Event-Driven Architecture (EDA) ist ein Architekturparadigma, bei dem Komponenten eines Systems nicht direkt miteinander kommunizieren, sondern über Ereignisse (Events): Eine Komponente veröffentlicht ein Ereignis (z. B. »Bestellung eingegangen«), andere Komponenten reagieren darauf — ohne voneinander zu wissen.
Was sind die Vorteile dieser Architektur?

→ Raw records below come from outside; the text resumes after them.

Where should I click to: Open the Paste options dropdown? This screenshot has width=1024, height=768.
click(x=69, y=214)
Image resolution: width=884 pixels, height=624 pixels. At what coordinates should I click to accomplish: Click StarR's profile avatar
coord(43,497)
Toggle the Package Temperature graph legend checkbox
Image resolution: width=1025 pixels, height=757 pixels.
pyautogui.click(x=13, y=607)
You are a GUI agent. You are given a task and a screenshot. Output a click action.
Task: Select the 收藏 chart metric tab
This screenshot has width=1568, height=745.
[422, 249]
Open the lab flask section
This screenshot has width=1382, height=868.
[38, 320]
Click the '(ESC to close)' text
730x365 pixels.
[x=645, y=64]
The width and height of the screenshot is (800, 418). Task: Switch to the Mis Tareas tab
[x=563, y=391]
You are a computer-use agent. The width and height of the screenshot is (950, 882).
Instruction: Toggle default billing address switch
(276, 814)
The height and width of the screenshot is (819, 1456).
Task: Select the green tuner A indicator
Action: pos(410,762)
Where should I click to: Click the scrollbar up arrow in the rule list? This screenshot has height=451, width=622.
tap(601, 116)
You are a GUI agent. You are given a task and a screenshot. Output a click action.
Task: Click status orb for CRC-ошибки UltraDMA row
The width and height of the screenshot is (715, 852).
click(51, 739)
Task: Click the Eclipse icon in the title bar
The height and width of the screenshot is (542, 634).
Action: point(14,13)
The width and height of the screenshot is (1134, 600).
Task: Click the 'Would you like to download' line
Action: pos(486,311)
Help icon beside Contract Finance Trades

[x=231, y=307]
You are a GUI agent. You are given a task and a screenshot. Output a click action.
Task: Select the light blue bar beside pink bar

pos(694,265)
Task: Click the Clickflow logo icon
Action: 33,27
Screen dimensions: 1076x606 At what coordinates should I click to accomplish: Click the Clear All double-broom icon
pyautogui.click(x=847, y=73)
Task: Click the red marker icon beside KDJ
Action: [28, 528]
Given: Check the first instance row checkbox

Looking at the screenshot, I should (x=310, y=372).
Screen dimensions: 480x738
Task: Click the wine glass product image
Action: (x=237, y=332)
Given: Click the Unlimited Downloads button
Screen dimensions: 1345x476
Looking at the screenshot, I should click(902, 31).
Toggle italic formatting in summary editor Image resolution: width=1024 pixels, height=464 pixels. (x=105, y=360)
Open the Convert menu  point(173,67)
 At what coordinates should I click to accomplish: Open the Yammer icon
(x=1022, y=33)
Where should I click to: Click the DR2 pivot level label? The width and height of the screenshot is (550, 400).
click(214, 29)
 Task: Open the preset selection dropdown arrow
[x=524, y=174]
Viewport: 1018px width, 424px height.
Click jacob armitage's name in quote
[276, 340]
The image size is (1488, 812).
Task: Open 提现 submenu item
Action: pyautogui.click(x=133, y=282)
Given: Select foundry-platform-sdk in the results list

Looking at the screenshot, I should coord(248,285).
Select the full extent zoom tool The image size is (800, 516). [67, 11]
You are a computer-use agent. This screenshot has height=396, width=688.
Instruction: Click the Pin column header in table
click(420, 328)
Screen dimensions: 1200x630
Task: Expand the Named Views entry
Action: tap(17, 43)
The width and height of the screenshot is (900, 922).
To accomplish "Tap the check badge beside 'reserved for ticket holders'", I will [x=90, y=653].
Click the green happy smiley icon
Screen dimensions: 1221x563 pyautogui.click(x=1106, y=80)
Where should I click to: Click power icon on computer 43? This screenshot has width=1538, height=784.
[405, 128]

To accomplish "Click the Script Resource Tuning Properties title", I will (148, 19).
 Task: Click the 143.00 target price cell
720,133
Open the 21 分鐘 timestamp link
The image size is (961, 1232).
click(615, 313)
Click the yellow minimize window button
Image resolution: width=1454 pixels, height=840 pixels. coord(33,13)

EDA ermöglicht lose Kopplung: Systeme können unabhängig voneinander weiterentwickelt und skaliert werden. Wenn das Bestellsystem ein Ereignis auslöst, kann sowohl das Lager als auch die Fakturierung und das CRM unabhängig darauf reagieren — ohne dass diese Systeme voneinander abhängig sind.
EDA eignet sich besonders für Szenarien mit hohem Durchsatz, verteilten Systemen und Echtzeit-Anforderungen. Der Nachteil: Debugging und Nachverfolgung von Fehlern wird schwieriger, da es keinen linearen Kontrollfluss gibt. Gute Observability ist daher Pflicht.